WHAT YOU HAVE TO DO: Within the records below, reproduce without change the lines from the line that has "Task: Open the Twitter Web App source link" through the line that has "This screenshot has height=1299, width=800.", and only those.

SUPPLIED RECORDS:
⁂

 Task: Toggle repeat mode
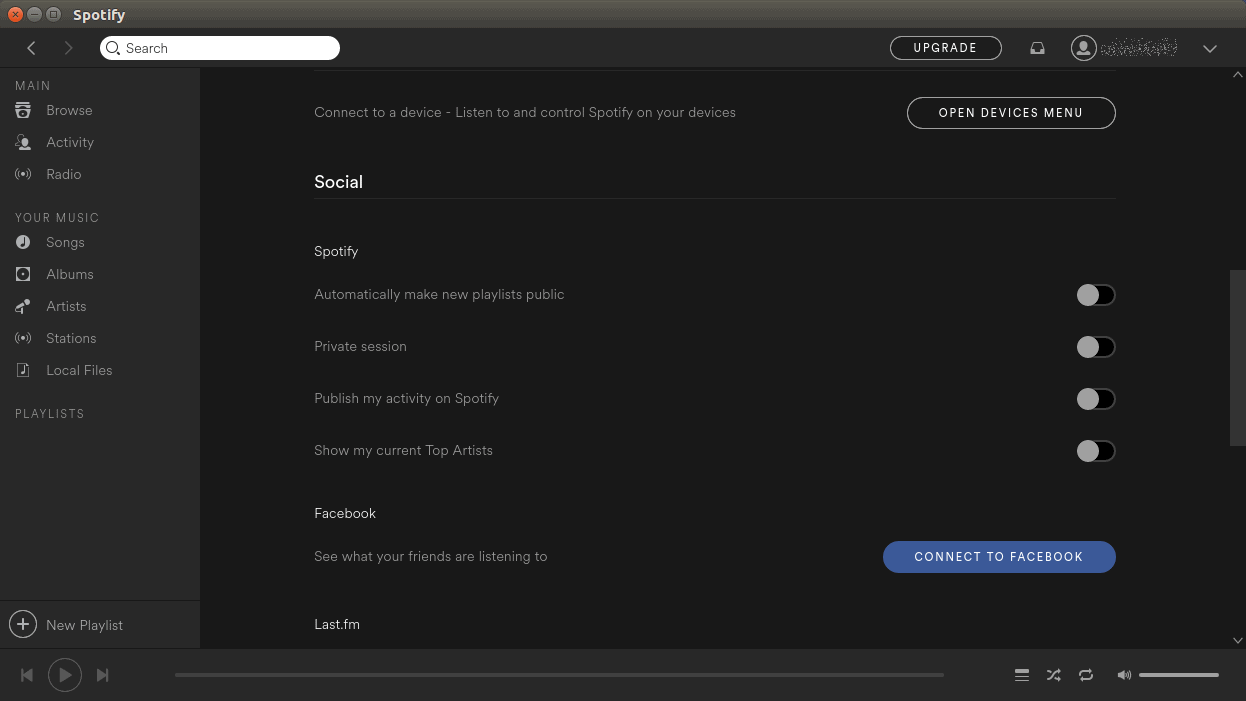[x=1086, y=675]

⁂

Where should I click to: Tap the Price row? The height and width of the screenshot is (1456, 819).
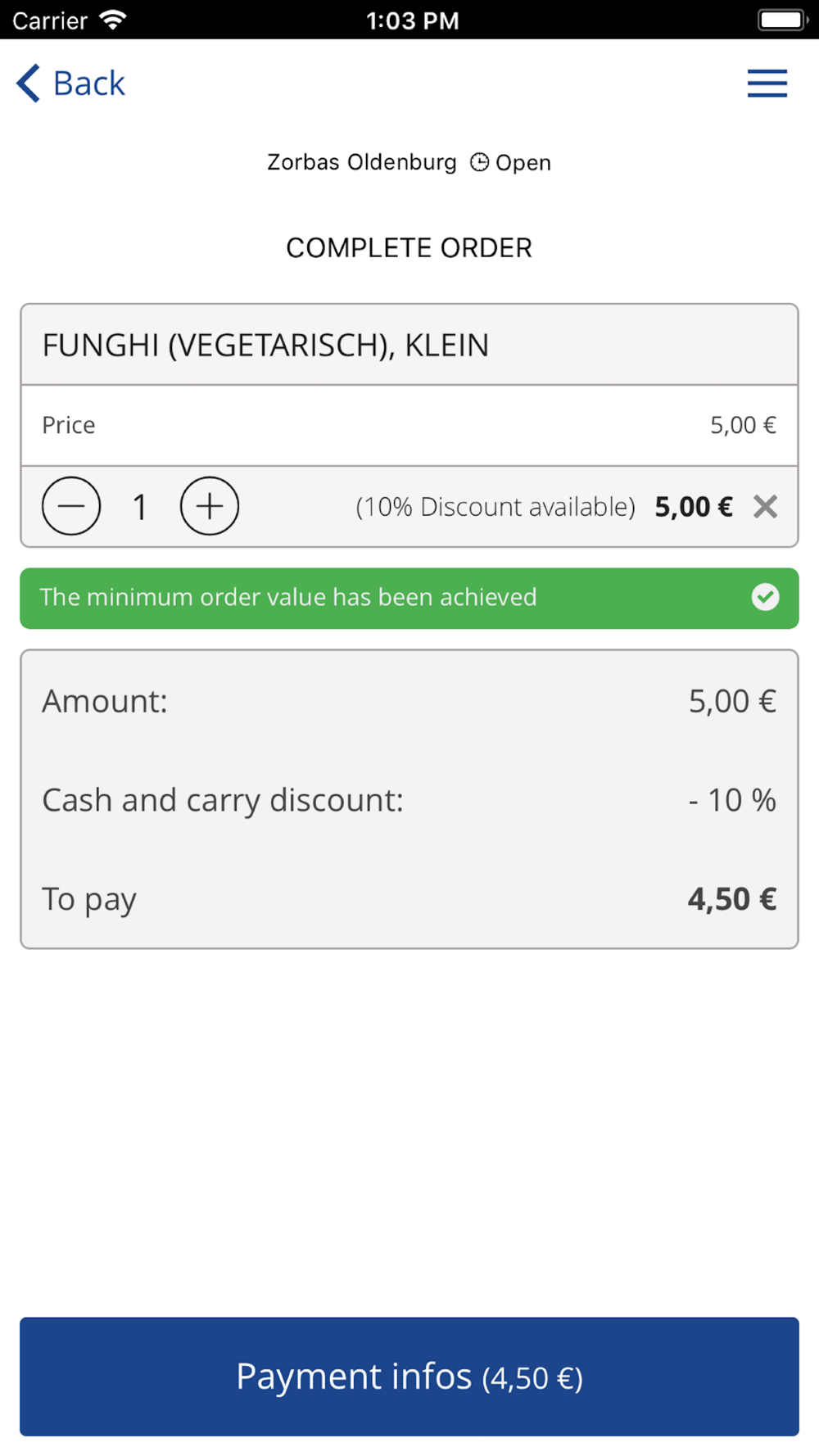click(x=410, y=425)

⁂

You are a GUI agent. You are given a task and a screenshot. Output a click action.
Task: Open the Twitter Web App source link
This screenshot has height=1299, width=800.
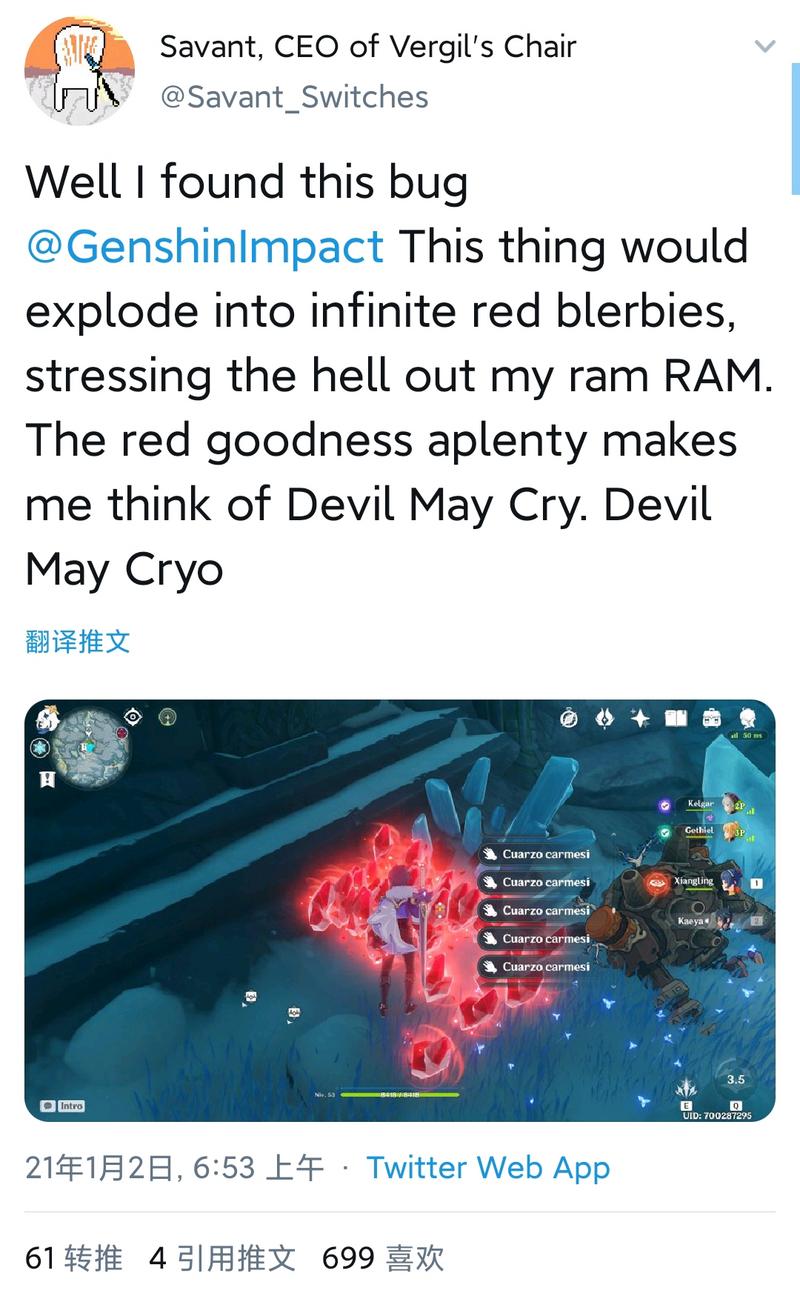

⁂

OUTPUT FOR THIS EXERCISE:
Task: Open the Twitter Web App source link
This screenshot has height=1299, width=800.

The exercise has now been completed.